__DATA FOR THIS TASK__
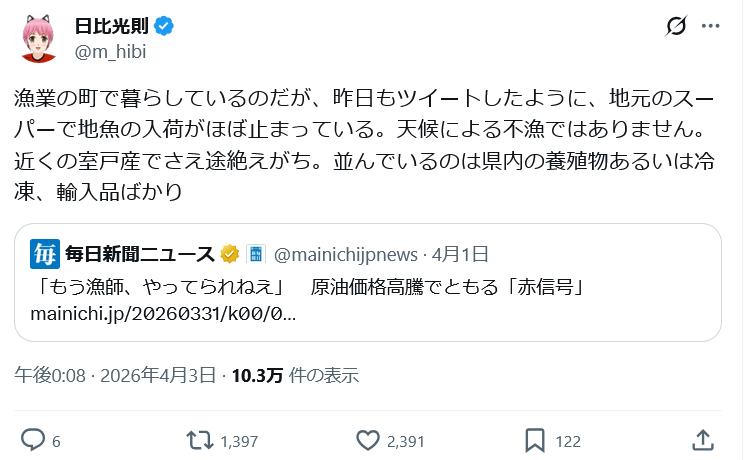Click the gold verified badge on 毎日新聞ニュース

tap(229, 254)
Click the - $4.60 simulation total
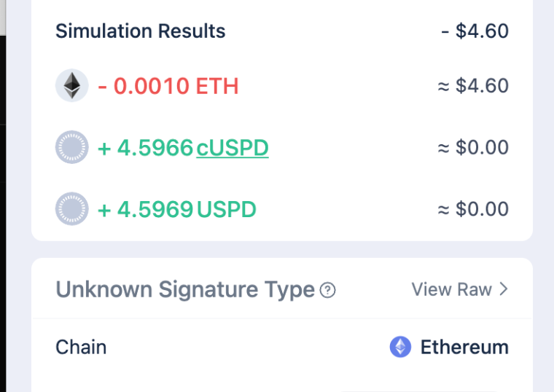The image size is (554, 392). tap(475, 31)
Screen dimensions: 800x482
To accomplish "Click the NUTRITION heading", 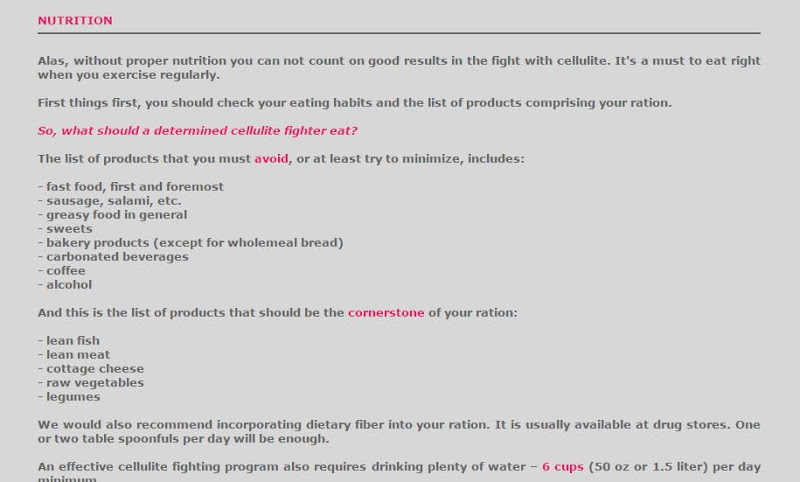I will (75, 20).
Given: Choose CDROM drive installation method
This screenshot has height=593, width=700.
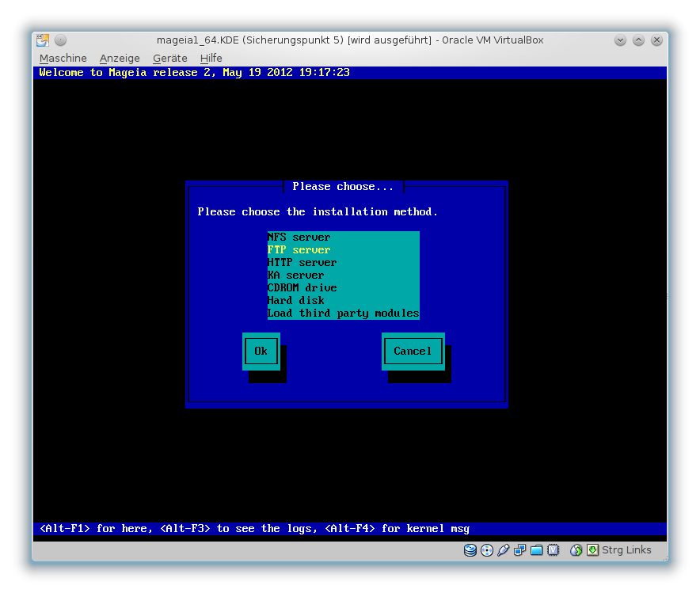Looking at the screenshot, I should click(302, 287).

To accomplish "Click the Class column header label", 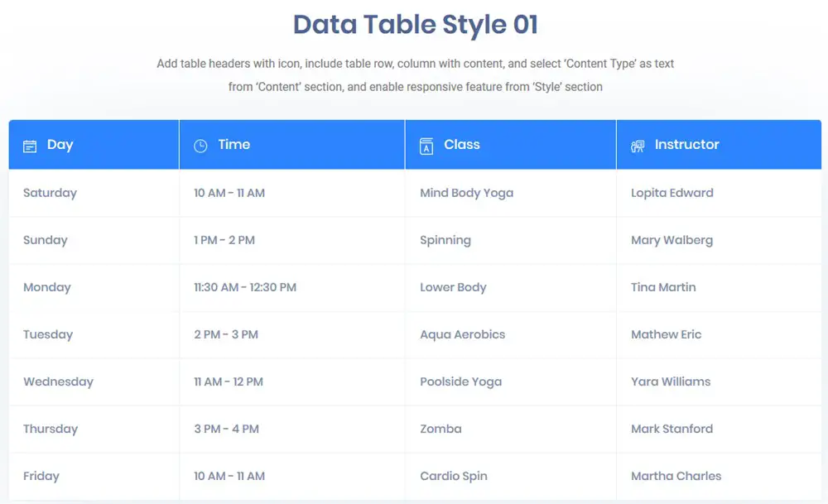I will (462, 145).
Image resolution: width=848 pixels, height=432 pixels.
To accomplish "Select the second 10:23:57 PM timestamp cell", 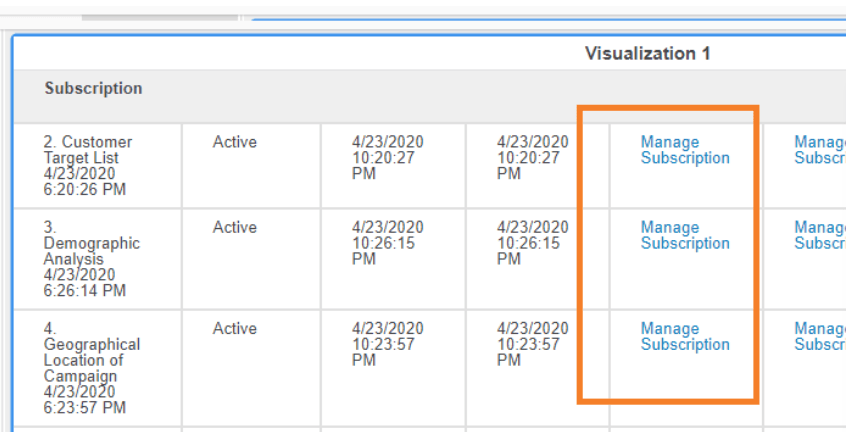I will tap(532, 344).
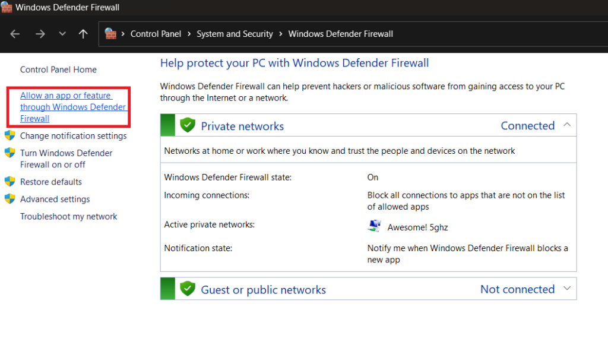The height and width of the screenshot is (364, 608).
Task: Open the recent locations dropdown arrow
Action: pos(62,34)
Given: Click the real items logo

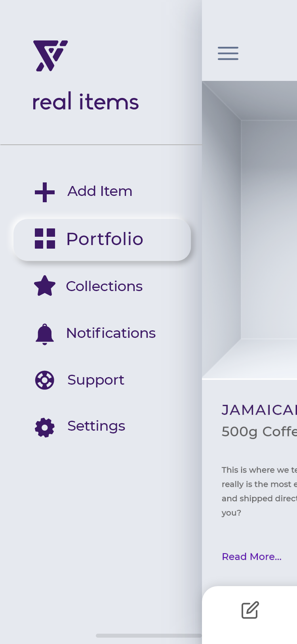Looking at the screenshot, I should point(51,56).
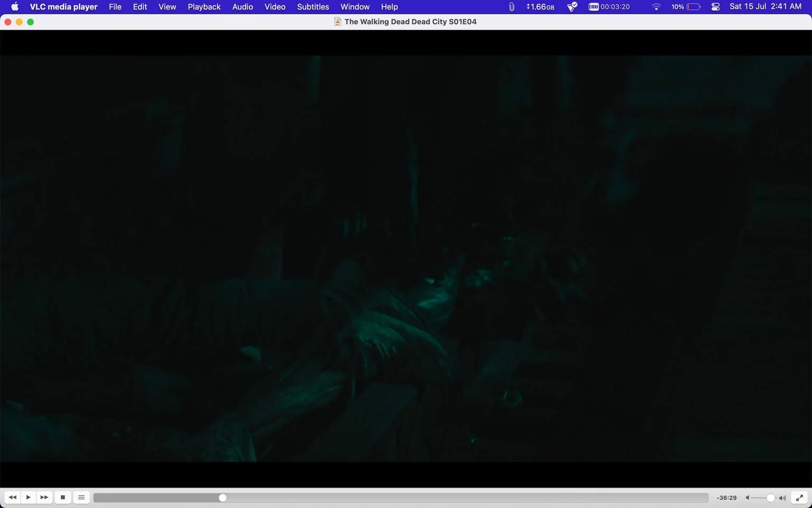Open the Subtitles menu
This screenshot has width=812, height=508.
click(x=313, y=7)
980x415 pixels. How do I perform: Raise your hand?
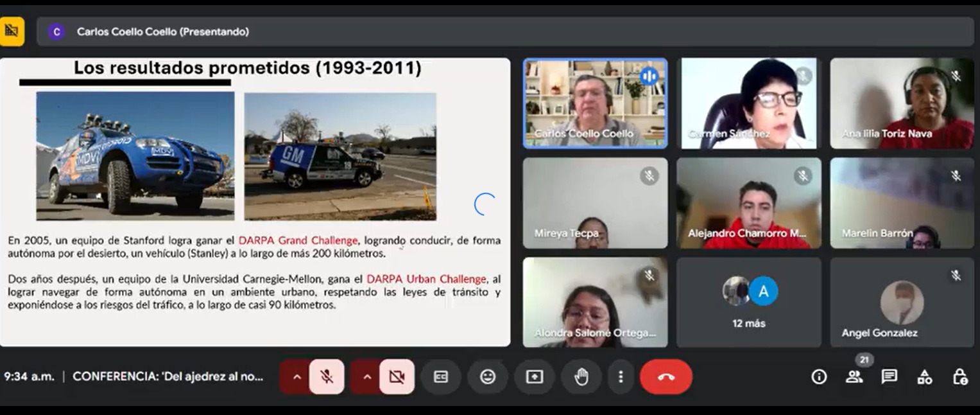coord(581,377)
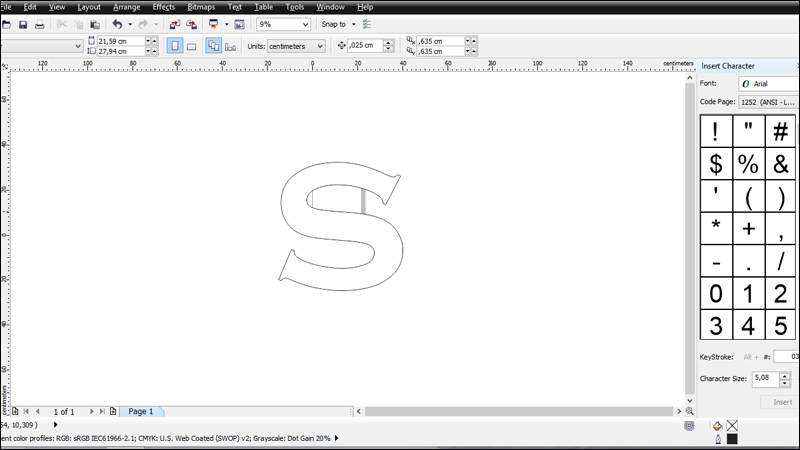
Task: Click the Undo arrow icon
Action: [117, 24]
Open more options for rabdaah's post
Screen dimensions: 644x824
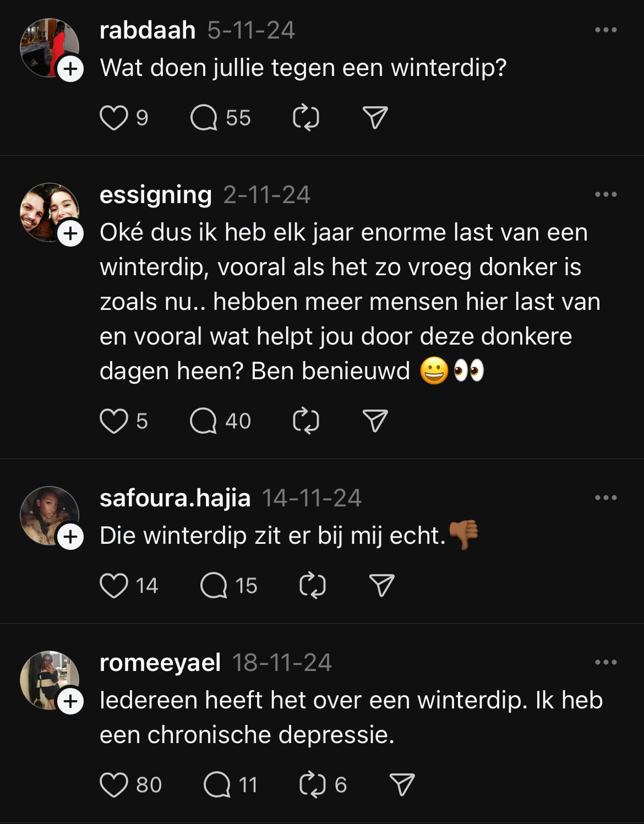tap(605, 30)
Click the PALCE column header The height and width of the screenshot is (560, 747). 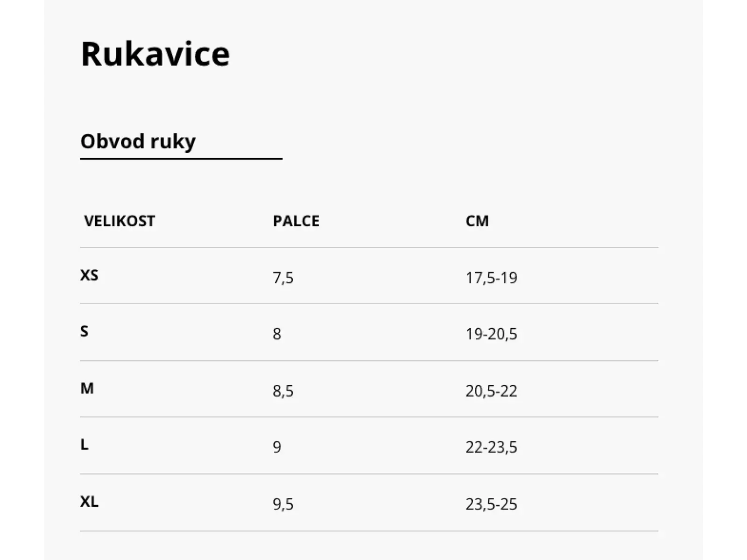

__TASK INSTRUCTIONS__
Set the pictures aside and restate word for word only the lines from the line containing "980x415 pixels. How" through the end of the entries above, both included.

__ANSWER TO THIS PROBLEM__
980x415 pixels. How do I perform: Raise your hand?
coord(581,377)
Task: Click the Undo arrow icon
Action: [117, 24]
Open more options for rabdaah's post
Screen dimensions: 644x824
tap(605, 30)
Click the PALCE column header The height and width of the screenshot is (560, 747). 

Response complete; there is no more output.